## [Work instructions]
Return the entries below as a JSON list of strings, one string for each line and no blank lines.

## [Given data]
- - - - -

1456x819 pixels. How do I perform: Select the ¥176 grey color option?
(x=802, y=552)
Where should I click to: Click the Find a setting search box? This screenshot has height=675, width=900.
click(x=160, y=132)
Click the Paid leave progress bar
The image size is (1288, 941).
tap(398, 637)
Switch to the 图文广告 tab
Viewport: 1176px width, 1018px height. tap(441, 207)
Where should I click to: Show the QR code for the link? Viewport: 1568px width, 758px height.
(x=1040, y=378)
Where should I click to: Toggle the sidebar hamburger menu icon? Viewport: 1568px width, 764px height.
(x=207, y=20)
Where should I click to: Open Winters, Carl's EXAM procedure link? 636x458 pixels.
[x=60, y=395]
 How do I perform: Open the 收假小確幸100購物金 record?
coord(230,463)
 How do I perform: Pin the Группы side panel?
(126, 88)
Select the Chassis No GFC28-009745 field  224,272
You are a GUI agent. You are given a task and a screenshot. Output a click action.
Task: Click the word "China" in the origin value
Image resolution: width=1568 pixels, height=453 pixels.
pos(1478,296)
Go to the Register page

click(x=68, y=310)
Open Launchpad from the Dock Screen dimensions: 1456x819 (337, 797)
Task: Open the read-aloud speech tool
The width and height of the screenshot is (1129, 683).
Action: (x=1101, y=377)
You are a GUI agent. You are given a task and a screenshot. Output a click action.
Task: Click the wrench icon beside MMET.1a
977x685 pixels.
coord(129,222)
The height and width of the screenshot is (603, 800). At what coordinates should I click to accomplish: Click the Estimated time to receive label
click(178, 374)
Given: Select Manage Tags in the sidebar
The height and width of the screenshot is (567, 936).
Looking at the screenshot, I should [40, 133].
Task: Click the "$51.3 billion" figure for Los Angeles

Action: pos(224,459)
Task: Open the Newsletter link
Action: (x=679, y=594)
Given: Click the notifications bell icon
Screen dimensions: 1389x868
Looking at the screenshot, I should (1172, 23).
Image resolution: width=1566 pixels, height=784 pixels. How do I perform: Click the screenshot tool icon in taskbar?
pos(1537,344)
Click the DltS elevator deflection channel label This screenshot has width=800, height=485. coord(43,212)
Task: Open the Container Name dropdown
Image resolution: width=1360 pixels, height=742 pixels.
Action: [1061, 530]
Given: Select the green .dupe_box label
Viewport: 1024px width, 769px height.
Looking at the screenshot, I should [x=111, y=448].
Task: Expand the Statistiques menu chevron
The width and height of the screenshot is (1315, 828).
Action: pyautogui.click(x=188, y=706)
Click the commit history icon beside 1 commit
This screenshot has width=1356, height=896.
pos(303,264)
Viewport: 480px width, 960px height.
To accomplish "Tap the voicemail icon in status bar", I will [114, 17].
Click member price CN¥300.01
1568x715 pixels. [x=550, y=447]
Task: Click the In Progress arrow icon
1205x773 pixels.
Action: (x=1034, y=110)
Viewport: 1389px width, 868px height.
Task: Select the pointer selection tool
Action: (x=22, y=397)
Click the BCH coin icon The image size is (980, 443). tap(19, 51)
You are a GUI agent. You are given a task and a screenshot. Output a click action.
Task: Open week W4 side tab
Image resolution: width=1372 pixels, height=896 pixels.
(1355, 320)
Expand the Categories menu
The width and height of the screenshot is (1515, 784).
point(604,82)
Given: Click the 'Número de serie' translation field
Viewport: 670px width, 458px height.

- - - - -

## [Exercise response]
[
  "1456x819 pixels. How do I perform: Select the ¥176 grey color option?",
  "(x=802, y=552)",
  "Where should I click to: Click the Find a setting search box? This screenshot has height=675, width=900.",
  "click(x=160, y=132)",
  "Click the Paid leave progress bar",
  "The image size is (1288, 941).",
  "tap(398, 637)",
  "Switch to the 图文广告 tab",
  "Viewport: 1176px width, 1018px height. tap(441, 207)",
  "Where should I click to: Show the QR code for the link? Viewport: 1568px width, 758px height.",
  "(x=1040, y=378)",
  "Where should I click to: Toggle the sidebar hamburger menu icon? Viewport: 1568px width, 764px height.",
  "(x=207, y=20)",
  "Where should I click to: Open Winters, Carl's EXAM procedure link? 636x458 pixels.",
  "[x=60, y=395]",
  " How do I perform: Open the 收假小確幸100購物金 record?",
  "coord(230,463)",
  " How do I perform: Pin the Группы side panel?",
  "(126, 88)",
  "Select the Chassis No GFC28-009745 field  224,272",
  "You are a GUI agent. You are given a task and a screenshot. Output a click action.",
  "Task: Click the word \"China\" in the origin value",
  "Image resolution: width=1568 pixels, height=453 pixels.",
  "pos(1478,296)",
  "Go to the Register page",
  "click(x=68, y=310)",
  "Open Launchpad from the Dock Screen dimensions: 1456x819 (337, 797)",
  "Task: Open the read-aloud speech tool",
  "The width and height of the screenshot is (1129, 683).",
  "Action: (x=1101, y=377)",
  "You are a GUI agent. You are given a task and a screenshot. Output a click action.",
  "Task: Click the wrench icon beside MMET.1a",
  "977x685 pixels.",
  "coord(129,222)",
  "The height and width of the screenshot is (603, 800). At what coordinates should I click to accomplish: Click the Estimated time to receive label",
  "click(178, 374)",
  "Given: Select Manage Tags in the sidebar",
  "The height and width of the screenshot is (567, 936).",
  "Looking at the screenshot, I should [40, 133].",
  "Task: Click the \"$51.3 billion\" figure for Los Angeles",
  "Action: pos(224,459)",
  "Task: Open the Newsletter link",
  "Action: (x=679, y=594)",
  "Given: Click the notifications bell icon",
  "Screen dimensions: 1389x868",
  "Looking at the screenshot, I should (1172, 23).",
  "Image resolution: width=1566 pixels, height=784 pixels. How do I perform: Click the screenshot tool icon in taskbar?",
  "pos(1537,344)",
  "Click the DltS elevator deflection channel label This screenshot has width=800, height=485. coord(43,212)",
  "Task: Open the Container Name dropdown",
  "Image resolution: width=1360 pixels, height=742 pixels.",
  "Action: [1061, 530]",
  "Given: Select the green .dupe_box label",
  "Viewport: 1024px width, 769px height.",
  "Looking at the screenshot, I should [x=111, y=448].",
  "Task: Expand the Statistiques menu chevron",
  "The width and height of the screenshot is (1315, 828).",
  "Action: pyautogui.click(x=188, y=706)",
  "Click the commit history icon beside 1 commit",
  "This screenshot has width=1356, height=896.",
  "pos(303,264)",
  "Viewport: 480px width, 960px height.",
  "To accomplish \"Tap the voicemail icon in status bar\", I will [114, 17].",
  "Click member price CN¥300.01",
  "1568x715 pixels. [x=550, y=447]",
  "Task: Click the In Progress arrow icon",
  "1205x773 pixels.",
  "Action: (x=1034, y=110)",
  "Viewport: 1389px width, 868px height.",
  "Task: Select the pointer selection tool",
  "Action: (x=22, y=397)",
  "Click the BCH coin icon The image size is (980, 443). tap(19, 51)",
  "You are a GUI agent. You are given a task and a screenshot. Output a click action.",
  "Task: Open week W4 side tab",
  "Image resolution: width=1372 pixels, height=896 pixels.",
  "(1355, 320)",
  "Expand the Categories menu",
  "The width and height of the screenshot is (1515, 784).",
  "point(604,82)",
  "Given: Click the 'Número de serie' translation field",
  "Viewport: 670px width, 458px height."
]